A small solution can have a massive impact.
The perfect example of this phenomenon is the World Wide Web. According to, The Birth of the Web (wow, that was that the most meta link I’ve ever created), “The web was originally conceived and developed to meet the demand for automated information-sharing between scientists in universities and institutes around the world.” Pretty simple. If you authored an academic paper, and cited prior research papers, HTML and a browser made it possible to quickly access the original cited paper and all of the papers cited in that paper, etc. Hence the term, “web.”
No one intended the web to be the de facto backbone infrastructure for virtually every modern consumer experience and business transaction. That came later as untold coders, entrepreneurs and global enterprises thought of new things to connect and invented new bolt-on technologies with which to make more complex connections and transactions possible.
Small helps manage exposure to risk.
Ask any scientist about experimental design and the first thing you’ll hear out of their mouth is “controls.” Controls are how you know that what you think is contributing to the results of your experiment is actually the thing contributing to the results of your experiment. If you change too many factors at once, it becomes difficult, if not impossible, to truly understand the impact of any single factor.
This is incredibly important to understand when you are evaluating and testing innovative products or experiences. By limiting the number of attributes around which you’re innovating (staying small), you’ll improve your ability to isolate and quantify underlying factors affecting desirability or adoption. Increased accuracy and specificity can only improve the confidence levels of your pro forma projections and risk assessments.
Small improves time to market.
In virtually every large organization, increased complexity of the innovation being proposed equals increased development and approval times.
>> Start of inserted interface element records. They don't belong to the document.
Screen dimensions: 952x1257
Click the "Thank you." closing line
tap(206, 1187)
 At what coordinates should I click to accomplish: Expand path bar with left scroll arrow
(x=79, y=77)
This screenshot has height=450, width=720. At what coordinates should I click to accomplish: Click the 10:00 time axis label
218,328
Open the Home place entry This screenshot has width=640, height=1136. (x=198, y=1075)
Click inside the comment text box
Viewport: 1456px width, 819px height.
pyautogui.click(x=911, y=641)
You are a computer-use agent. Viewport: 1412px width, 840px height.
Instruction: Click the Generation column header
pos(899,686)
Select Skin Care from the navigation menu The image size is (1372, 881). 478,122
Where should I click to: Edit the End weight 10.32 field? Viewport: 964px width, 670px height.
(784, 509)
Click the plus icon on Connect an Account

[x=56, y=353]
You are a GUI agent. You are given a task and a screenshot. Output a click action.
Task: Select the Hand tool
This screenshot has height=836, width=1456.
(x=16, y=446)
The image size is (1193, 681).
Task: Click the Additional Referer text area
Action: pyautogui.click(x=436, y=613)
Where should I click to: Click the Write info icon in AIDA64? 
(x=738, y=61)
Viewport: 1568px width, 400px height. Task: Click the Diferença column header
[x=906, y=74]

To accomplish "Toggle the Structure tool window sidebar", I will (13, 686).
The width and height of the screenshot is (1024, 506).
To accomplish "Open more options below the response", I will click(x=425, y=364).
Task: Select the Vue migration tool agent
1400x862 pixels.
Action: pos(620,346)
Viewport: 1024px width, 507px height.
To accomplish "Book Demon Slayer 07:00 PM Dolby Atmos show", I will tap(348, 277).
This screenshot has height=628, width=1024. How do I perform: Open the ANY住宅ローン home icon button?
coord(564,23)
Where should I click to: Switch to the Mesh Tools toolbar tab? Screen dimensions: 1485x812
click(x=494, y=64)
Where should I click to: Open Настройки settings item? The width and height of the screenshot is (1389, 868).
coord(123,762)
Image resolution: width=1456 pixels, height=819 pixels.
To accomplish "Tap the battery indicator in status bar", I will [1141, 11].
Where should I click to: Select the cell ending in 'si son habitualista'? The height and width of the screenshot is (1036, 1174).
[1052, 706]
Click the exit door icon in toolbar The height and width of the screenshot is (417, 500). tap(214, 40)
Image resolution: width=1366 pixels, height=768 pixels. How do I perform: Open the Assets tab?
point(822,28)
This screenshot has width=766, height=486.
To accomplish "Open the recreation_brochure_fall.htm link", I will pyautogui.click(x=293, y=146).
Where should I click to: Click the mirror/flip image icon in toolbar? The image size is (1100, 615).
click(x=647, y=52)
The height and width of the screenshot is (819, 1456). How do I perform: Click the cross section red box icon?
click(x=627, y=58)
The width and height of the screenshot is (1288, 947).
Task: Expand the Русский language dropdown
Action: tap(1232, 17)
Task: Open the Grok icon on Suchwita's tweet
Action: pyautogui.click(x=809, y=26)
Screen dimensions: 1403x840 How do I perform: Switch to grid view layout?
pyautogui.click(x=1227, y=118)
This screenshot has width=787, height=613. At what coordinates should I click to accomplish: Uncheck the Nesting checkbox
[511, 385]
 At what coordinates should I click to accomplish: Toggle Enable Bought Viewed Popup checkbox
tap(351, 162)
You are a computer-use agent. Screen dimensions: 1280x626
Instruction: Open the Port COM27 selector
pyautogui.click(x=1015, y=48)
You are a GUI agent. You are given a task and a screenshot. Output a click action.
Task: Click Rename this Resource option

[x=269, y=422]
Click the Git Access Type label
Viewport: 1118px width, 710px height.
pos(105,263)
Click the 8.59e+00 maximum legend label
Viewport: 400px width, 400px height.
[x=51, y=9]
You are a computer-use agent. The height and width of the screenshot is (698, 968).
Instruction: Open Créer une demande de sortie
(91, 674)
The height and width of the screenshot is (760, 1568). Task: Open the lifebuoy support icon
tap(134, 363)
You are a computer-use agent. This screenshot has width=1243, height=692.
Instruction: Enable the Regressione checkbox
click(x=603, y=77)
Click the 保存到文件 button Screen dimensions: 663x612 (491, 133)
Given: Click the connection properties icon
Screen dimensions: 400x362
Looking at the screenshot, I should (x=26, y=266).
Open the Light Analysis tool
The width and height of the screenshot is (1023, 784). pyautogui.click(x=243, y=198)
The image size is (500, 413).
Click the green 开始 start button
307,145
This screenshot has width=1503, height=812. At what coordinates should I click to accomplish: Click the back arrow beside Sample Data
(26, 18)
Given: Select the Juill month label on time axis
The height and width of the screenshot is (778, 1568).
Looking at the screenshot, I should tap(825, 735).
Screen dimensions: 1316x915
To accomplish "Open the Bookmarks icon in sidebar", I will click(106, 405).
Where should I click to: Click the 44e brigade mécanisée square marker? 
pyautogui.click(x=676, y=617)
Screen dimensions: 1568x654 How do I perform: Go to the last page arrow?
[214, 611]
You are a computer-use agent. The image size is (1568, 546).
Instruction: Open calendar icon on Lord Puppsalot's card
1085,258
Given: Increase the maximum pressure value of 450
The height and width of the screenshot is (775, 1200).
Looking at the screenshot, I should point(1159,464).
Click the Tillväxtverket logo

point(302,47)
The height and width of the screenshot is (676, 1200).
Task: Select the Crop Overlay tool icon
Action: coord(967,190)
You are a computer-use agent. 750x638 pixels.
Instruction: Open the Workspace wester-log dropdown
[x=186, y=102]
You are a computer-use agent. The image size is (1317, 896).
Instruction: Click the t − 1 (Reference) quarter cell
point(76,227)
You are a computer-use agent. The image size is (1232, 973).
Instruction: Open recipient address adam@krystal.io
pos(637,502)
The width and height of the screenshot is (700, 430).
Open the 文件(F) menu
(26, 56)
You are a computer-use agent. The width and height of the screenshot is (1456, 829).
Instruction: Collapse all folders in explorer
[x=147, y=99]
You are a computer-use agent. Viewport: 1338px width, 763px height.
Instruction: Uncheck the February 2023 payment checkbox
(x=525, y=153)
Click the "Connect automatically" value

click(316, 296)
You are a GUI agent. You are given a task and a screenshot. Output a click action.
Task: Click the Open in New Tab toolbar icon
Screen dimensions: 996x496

It makes sense. Every department that needs to make, approve or design some sort of change will be a potential source of delay. It’s not through ill will or stubbornness; it’s simply the result of increasing the number of interdependent decisions and actions required for completion.
Early on in your evaluation of any proposed innovation idea should be a full life-cycle resource assessment. How does the innovation differ in materials or labor cost? Are their operational changes that need to be made? Is there retooling required? Are there digital infrastructure or software updates or changes necessary? Does it affect distribution outlets, costs or partnerships? Try to create the corporate narrative of this new product or service coming to market. The smaller the number of players you need to invoke in your story, the sooner you’ll be likely to launch.
Small is an easier sell.
Initiating change in any enterprise takes a lot of selling. Selling the idea up to management. Selling the idea laterally to enlist the support of peers managing other departments affected by the change. And, depending on the visibility, selling the idea to every employee to ensure their buy-in and/or adoption of new language, behaviors or procedures. Small ideas, by nature, are easier to understand and consequently easier to encapsulate into actionable sound bites. Simpler messages are easier to analogize. They are easier to evaluate in the abstract.
Innovation of any size is always a win.
Regardless if your innovations are ultimately small and evolutionary, or massive and revolutionary, the most important thing for anyone responsible for driving corporate innovation should commit to is the continual drive to make the business more competitive, one small step at a time.